#### [Task description]
Out of the material that follows, write out exactly the lines from the line with "Image resolution: width=1154" to the line with "You are a computer-use agent. This", both ends included, and no others.
[Opening Given entries section]
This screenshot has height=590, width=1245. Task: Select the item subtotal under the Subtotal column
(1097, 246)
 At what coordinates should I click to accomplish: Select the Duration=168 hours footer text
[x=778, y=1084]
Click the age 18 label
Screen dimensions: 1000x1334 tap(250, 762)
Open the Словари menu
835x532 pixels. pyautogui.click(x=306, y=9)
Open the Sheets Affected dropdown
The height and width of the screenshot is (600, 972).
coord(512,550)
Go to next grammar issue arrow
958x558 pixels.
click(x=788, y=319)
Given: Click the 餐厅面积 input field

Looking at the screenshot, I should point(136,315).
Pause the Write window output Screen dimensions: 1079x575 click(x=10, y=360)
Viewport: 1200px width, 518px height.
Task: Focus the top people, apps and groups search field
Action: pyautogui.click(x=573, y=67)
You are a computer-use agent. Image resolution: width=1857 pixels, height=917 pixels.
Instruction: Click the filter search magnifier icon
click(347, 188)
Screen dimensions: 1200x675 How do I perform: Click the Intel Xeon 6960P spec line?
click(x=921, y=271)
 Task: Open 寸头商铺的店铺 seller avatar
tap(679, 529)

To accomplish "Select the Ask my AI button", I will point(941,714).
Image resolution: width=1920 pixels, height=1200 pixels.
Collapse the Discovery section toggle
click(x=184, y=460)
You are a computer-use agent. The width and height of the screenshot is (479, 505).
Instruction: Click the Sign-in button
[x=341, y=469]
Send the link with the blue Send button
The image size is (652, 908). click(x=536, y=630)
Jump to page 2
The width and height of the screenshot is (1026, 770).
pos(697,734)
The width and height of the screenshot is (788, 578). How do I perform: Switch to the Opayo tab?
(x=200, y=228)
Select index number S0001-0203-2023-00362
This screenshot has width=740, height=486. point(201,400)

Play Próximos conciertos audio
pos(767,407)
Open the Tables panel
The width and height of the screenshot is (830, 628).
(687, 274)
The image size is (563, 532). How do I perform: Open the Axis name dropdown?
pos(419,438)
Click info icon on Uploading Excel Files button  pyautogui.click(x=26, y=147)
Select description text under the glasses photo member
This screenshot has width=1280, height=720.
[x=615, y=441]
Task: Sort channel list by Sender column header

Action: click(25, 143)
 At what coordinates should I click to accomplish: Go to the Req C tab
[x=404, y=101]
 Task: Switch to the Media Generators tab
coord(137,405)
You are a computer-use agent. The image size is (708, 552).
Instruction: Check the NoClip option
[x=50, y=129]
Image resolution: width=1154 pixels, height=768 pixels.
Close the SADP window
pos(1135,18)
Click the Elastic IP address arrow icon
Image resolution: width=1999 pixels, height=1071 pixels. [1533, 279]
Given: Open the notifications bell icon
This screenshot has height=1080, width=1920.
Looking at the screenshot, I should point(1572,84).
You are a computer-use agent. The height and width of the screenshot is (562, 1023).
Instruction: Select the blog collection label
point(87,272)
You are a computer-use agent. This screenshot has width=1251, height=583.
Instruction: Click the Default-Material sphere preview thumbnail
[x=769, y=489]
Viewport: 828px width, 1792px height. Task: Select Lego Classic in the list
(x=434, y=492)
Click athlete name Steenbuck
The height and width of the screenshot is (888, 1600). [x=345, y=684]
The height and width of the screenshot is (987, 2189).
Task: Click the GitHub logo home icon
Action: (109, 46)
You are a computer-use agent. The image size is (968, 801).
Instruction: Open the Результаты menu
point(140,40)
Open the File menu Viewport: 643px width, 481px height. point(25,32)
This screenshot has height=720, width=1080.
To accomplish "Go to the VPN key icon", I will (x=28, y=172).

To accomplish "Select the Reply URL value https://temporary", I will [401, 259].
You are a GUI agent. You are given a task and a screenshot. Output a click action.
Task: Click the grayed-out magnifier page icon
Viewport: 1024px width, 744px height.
[Closing Given entries section]
#### [Task answer]
Image resolution: width=1154 pixels, height=768 pixels.
Close the SADP window
pos(1135,18)
Click the Elastic IP address arrow icon
Image resolution: width=1999 pixels, height=1071 pixels. [1533, 279]
Given: Open the notifications bell icon
This screenshot has height=1080, width=1920.
Looking at the screenshot, I should point(1572,84).
You are a computer-use agent. The height and width of the screenshot is (562, 1023).
Instruction: Select the blog collection label
point(87,272)
You are a computer-use agent. This screenshot has width=1251, height=583.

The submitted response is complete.